Infringement of patent is a huge subject governed by the protection of intellectual property law that allows a person the right to prevent others from copying a design, product or creation through the use of copyright and trademarks.
Dietary supplements are big business in the US and the rest of the world. By their very nature, dietary supplements proclaim to boost well-being, energy, nutrition and general health. When someone comes along and tries to misrepresent one product as being the same as another established and successful line, the results can have a far reaching and unpleasant effect on manufacturers, retailers and consumers.
Preventing such a situation from occurring is a matter of deciding how best to protect against the violation of intellectual property, not only for the sake of the manufacturer but also for the prevention of harm to the end user who might believe they are consuming one product when in fact they are potentially taking a daily dose of a completely alien substance to that described on the packaging.
Copyright is simply a protection against replication of original work. Books, poetry, dramatic creations, whether published or not fall into this category. And any dietary supplement manufacturer might wish to copyright labels, company documentation, logos and other intellectual material in the belief that this will keep copycats from violating their brand.
The copying of such material involves the offended party proving trespass in the simple and straightforward matter of gathering evidence and presenting it in a way that leaves no doubt of violation. The advertising industry can help the owner of intellectual property prove an infringement simply by doing its job effectively – as the wider the audience, the greater the damage is deemed to be.
When trademarks are registered in combination with copyright, however, greater protection is achieved as website content, advertising material, logos and documentation are then covered. A trademark distinguishes proven ownership of the brand in a way that copyright does not. And the protection covers the use of a name or presented image that is similar if not an exact copy, making it possible for the owner of that intellectual property to pursue the violator through the court to secure compensation.
There is an advantage in registering trademarks although it is not strictly required. A registered trademark may not be replicated, whereas a trademark that is merely recognised as belonging to a certain owner could easily be copied in another state or country without fear of reprisal.

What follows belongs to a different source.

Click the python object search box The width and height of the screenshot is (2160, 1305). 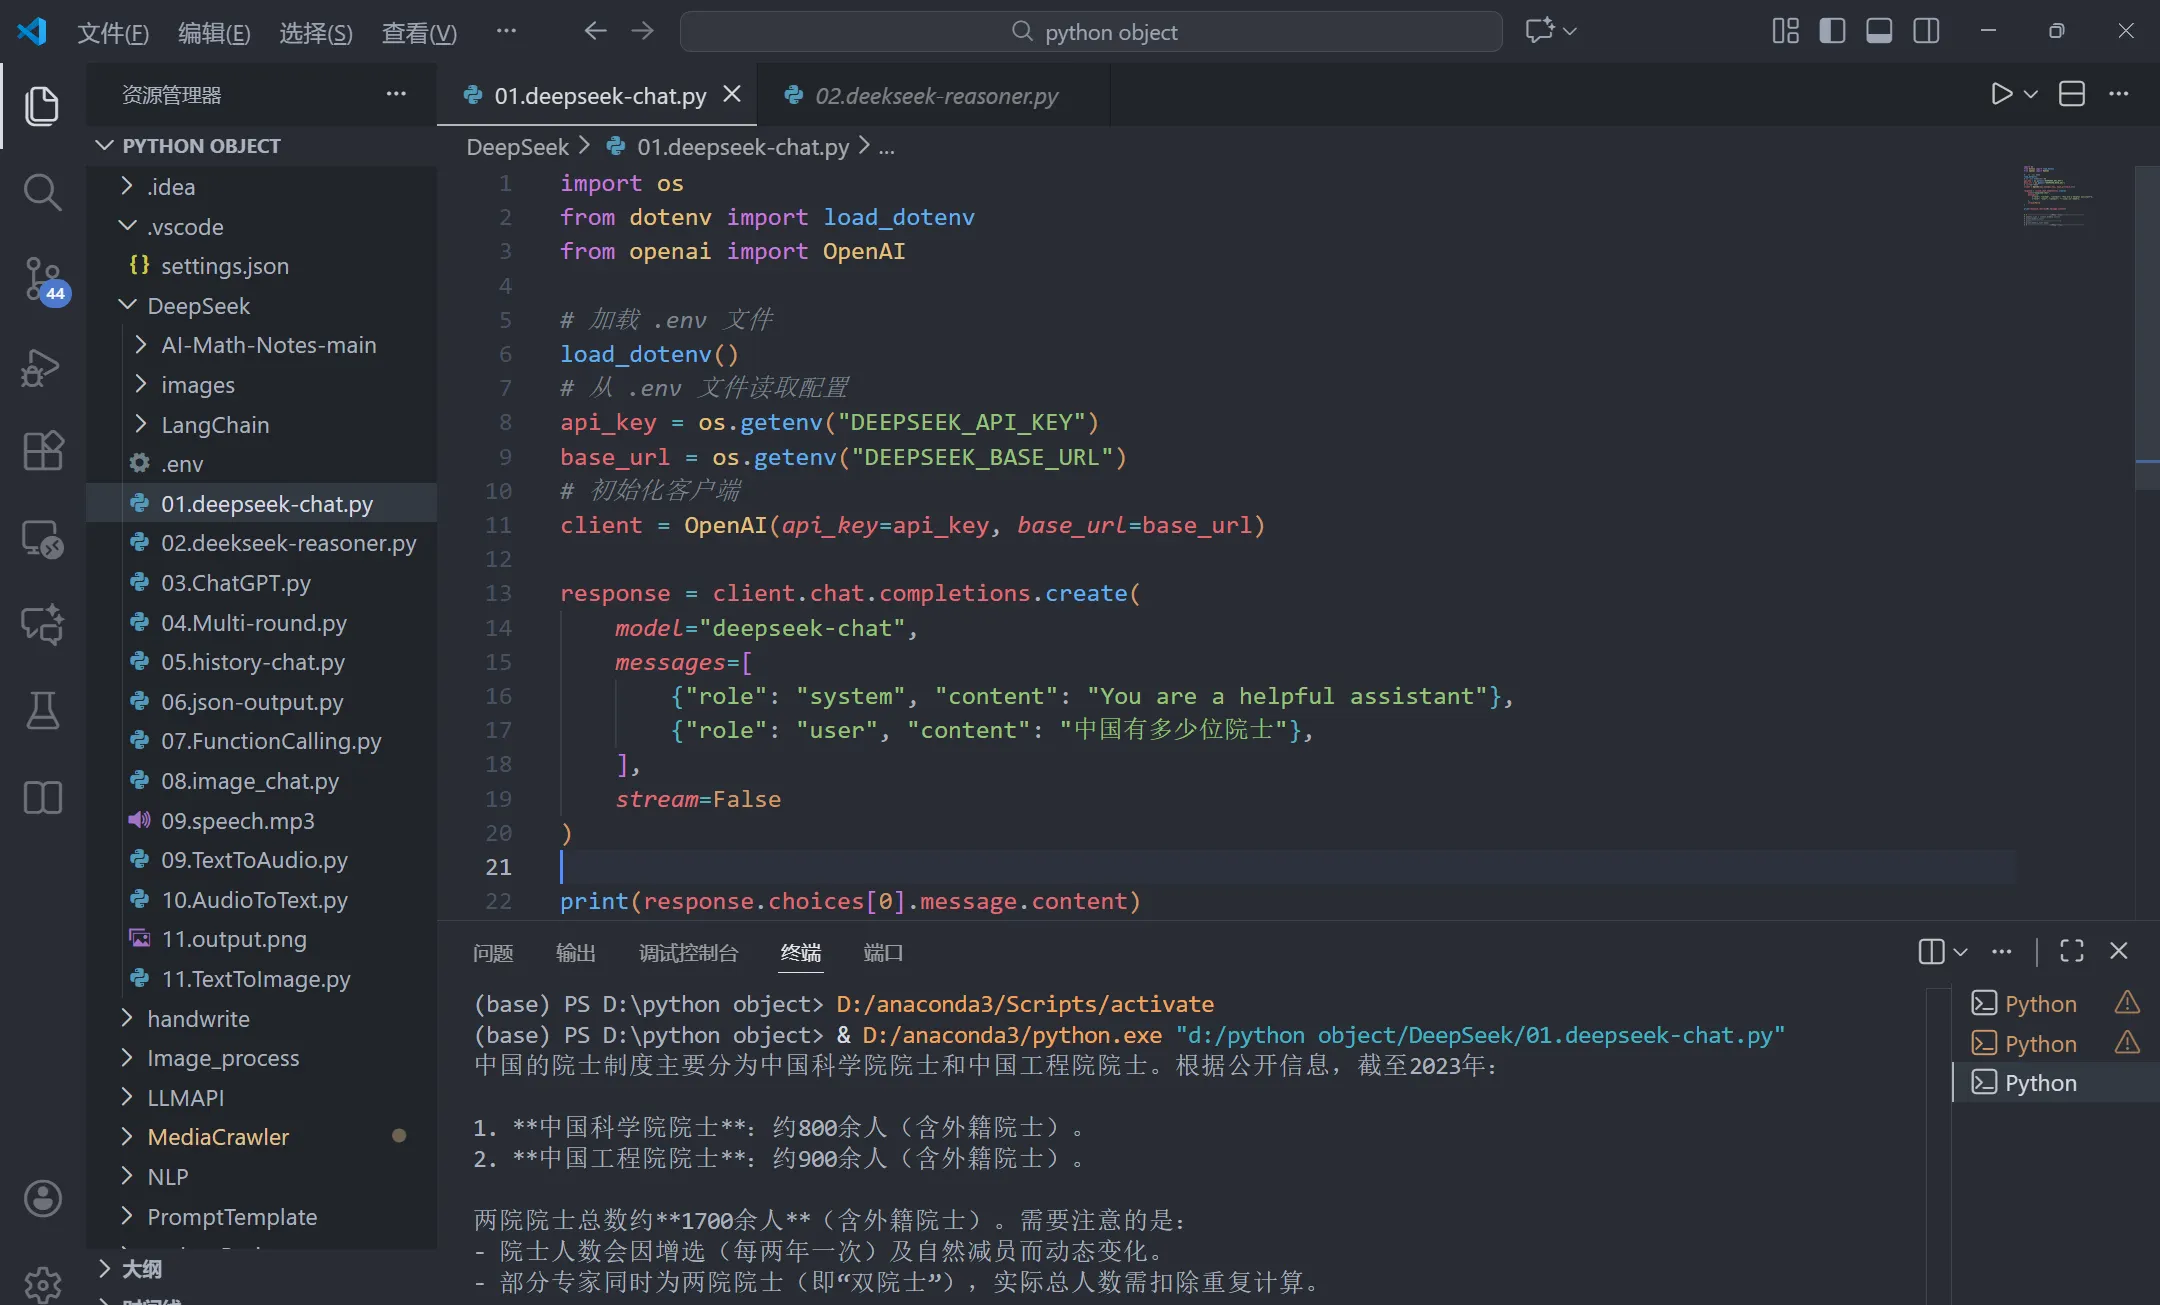(1091, 32)
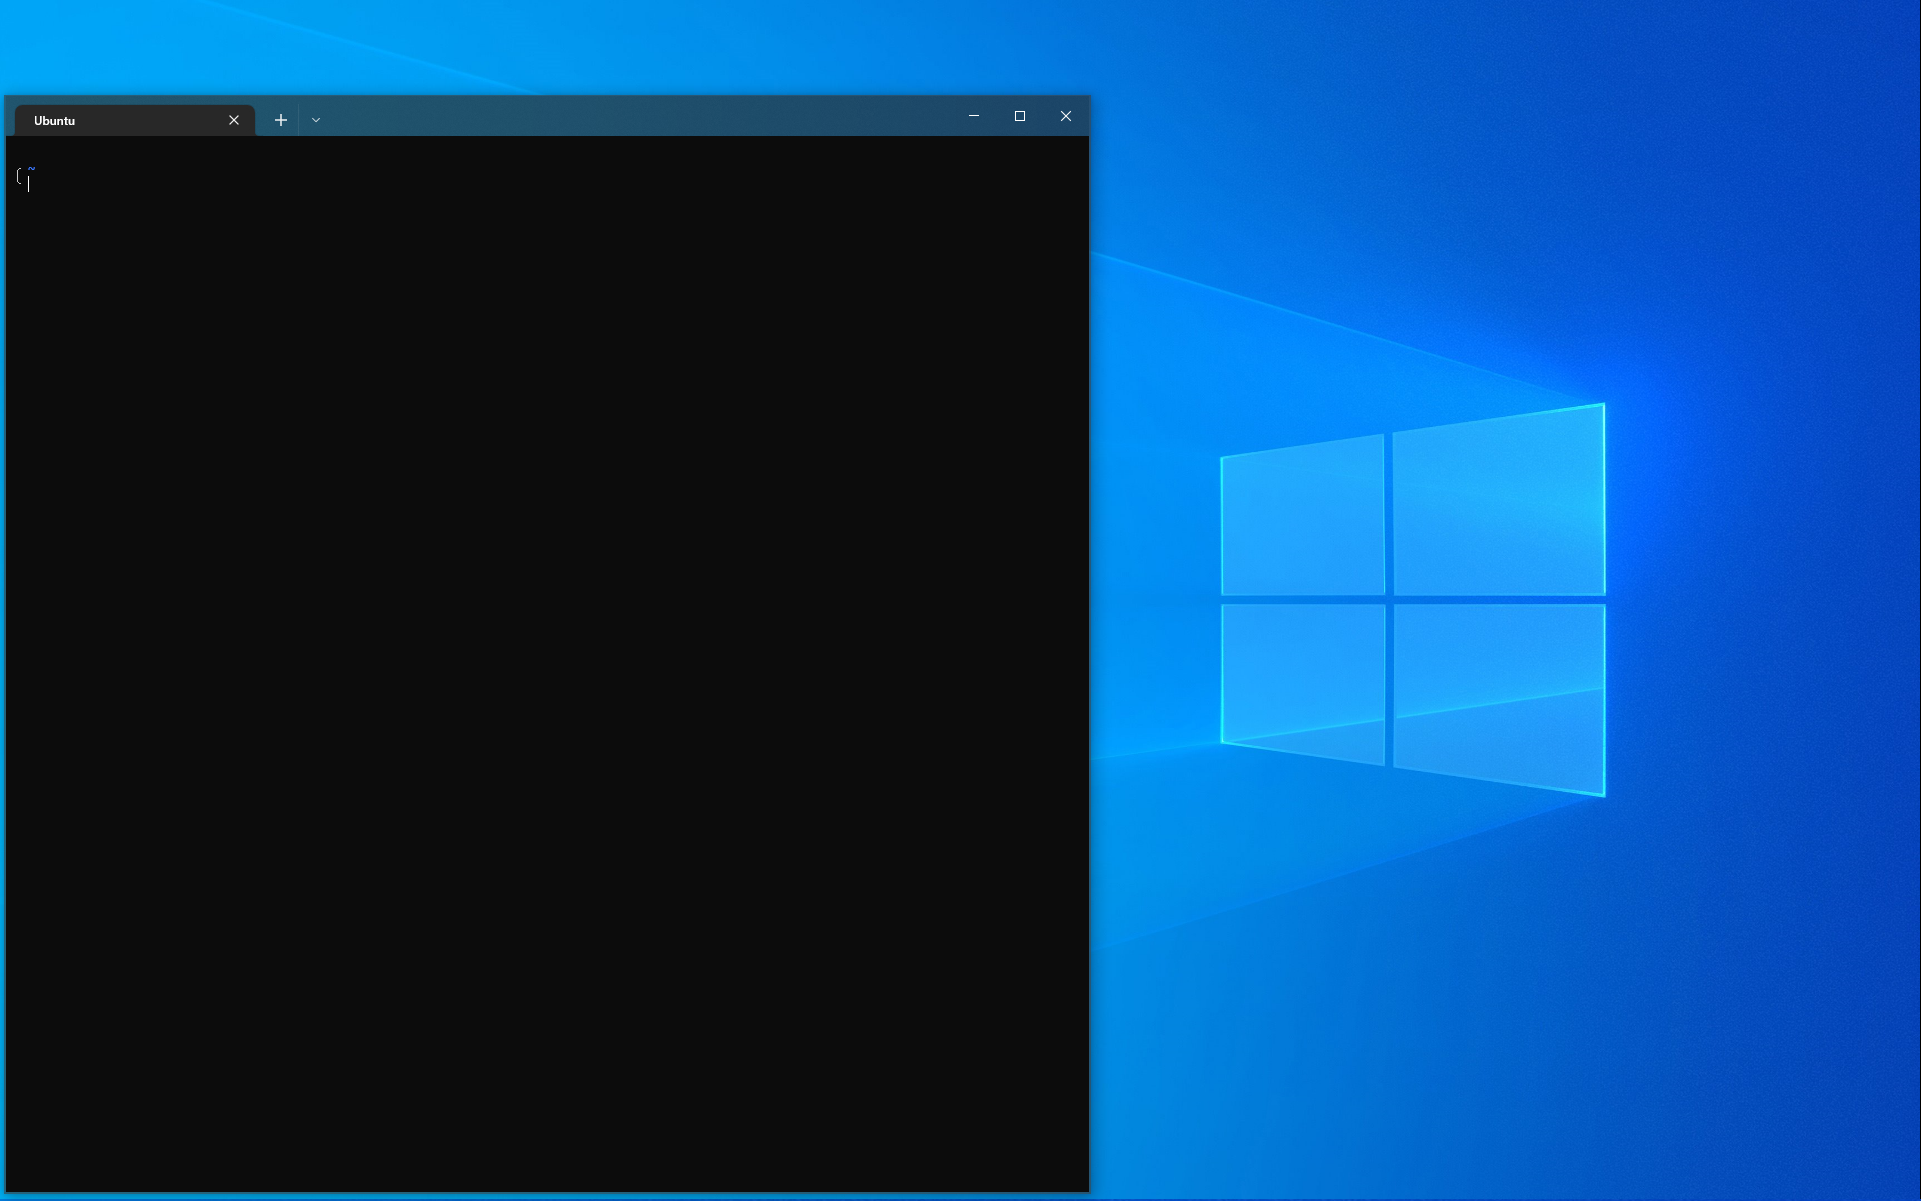Open terminal settings via the dropdown chevron
The width and height of the screenshot is (1921, 1201).
[x=316, y=119]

Certainly dietary supplements may be copyrighted. They may also be trademarked for added protection and that trademark registered for added security across state lines and overseas. In the supplement sector, however, there is also a real danger to public health when a copycat company tries to emulate the brand of a recognised and acknowledged company producing an effective health product. And the advent of the internet has brought into clear focus the perils of purchasing cheap alternatives to genuine products manufactured with quality ingredients.